The beautiful part, I find, is that Rob’s invited a lot of other comic artists and friends to write and draw their own Mundane Adults strips. Rising local names like Huhsmile, Hulyen, and Janjan Comics, among others, are part of those who’ve already contributed to the series, making sure that the takes are fresh and varied. The artists are free to post their own comics on their own account, usually on Twitter, with the hashtag #MundaneAdults, and Rob will just retweet them.
“[I] had the idea to not really own Mundane Adults and have people just make their own thing if they wanted to,” Rob says of the thing he’s created. “So it’s a crowdsourced outlet for anyone who wants to let out their mundane frustrations, honestly.”
Despite the glib outlook of Mundane Adults, Rob says he isn’t out to destroy the idea of relationships for other people—in fact, he still encourages them to try and make it as good as they can, but it’s not everything in life. The comics are merely a chronicle of how things really are, not an attack on how people think they should be. Or something close to it.
“We all still want it to be the greatest thing ever, and wanting that is not bad,” he says.
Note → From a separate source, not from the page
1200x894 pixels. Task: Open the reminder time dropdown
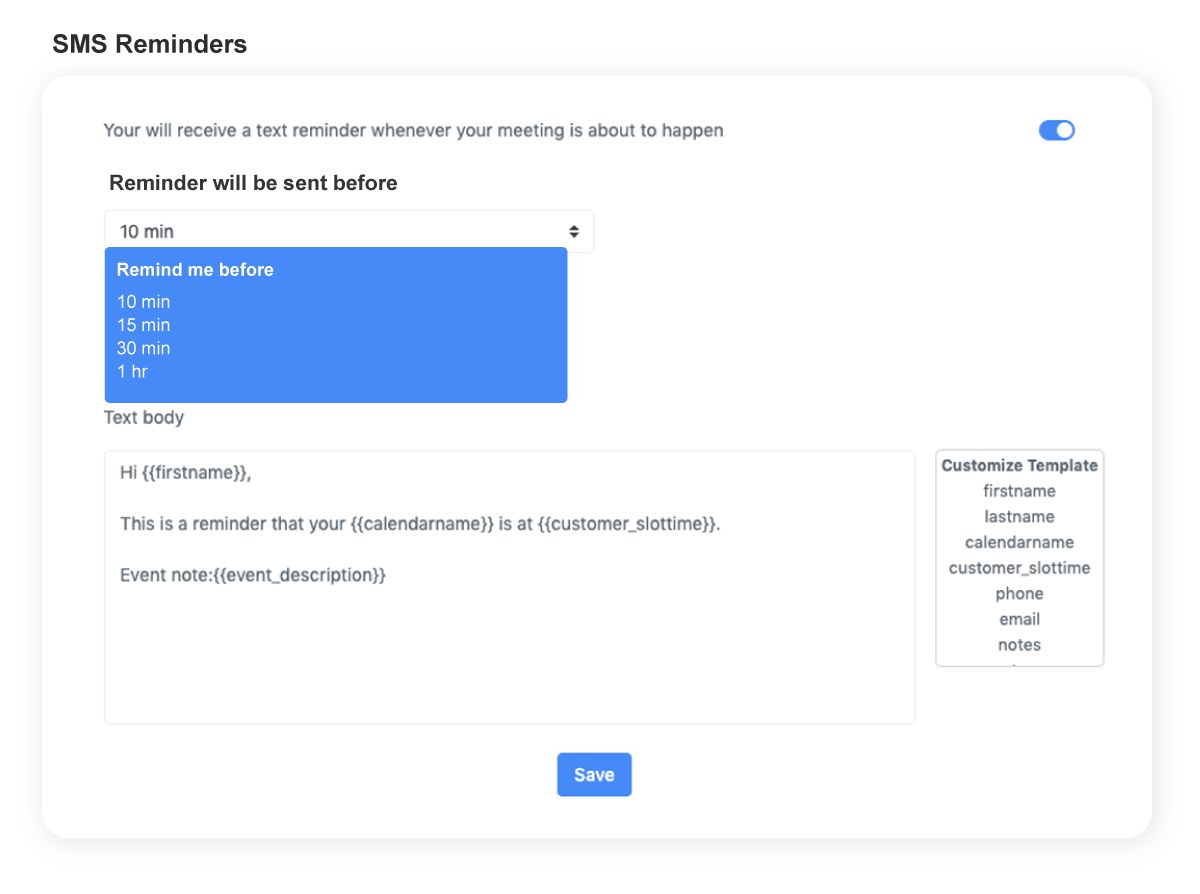348,231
Rob may just be speaking for himself, but all the other comics written by friends seem to come from a place of some strange optimism, after disappointment. Or, on the other hand, it could be starting to turn into something else completely.
“It’s not my intent, but I realize that showing how relationships are more likely to be might be a nice catharsis of ‘Ah right, other people go through this.'” And from all the reactions to it, they definitely do.